Stored items:
------------------------------------

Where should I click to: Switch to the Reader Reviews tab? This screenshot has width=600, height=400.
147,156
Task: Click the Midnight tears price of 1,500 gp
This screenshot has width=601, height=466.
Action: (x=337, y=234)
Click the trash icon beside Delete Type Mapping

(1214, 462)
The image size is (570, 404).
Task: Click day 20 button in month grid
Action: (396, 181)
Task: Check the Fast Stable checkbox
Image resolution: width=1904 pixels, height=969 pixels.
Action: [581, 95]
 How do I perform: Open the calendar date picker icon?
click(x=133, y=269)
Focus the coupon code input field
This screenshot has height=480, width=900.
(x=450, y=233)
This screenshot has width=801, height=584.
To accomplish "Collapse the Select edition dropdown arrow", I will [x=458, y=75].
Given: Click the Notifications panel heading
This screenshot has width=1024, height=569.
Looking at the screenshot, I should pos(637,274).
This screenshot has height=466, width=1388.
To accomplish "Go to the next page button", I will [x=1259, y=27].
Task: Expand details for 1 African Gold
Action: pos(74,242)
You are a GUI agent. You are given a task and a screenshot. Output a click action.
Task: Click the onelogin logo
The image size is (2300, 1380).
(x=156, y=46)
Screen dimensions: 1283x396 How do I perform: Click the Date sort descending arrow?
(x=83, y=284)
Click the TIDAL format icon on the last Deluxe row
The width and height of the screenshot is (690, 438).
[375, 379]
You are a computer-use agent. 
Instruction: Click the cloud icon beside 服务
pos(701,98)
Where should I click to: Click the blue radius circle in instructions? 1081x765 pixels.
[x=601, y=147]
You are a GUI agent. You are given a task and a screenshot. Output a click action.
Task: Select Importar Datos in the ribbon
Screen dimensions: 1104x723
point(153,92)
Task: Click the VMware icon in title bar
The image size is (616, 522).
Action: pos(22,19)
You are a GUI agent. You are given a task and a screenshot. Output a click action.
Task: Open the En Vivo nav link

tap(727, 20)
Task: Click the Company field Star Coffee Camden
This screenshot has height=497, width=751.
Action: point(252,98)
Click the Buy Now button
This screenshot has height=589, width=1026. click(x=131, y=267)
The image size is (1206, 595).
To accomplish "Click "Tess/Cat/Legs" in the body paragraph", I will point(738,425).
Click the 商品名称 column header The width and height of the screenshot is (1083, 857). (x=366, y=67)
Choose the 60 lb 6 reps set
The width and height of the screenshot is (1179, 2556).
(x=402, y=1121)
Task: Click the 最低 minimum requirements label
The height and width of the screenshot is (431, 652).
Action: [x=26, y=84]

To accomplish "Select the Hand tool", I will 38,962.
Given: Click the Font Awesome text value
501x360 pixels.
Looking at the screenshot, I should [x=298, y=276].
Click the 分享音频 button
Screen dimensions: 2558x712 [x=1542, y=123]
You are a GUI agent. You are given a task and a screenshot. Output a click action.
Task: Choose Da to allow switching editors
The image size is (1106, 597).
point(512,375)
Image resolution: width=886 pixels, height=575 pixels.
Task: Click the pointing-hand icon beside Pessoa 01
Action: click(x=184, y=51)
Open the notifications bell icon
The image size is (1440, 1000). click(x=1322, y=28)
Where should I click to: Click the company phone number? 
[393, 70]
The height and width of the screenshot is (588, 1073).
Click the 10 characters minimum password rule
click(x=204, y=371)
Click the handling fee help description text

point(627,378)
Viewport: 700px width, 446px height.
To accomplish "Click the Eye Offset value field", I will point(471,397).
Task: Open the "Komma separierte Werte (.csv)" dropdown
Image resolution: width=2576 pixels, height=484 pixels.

------------------------------------

### TASK TO COMPLETE
Scan the entries above, and wherever a line holds the string "value", copy it.

### TASK OUTPUT
Given: Click the Font Awesome text value
To accomplish "Click the Eye Offset value field", I will point(471,397).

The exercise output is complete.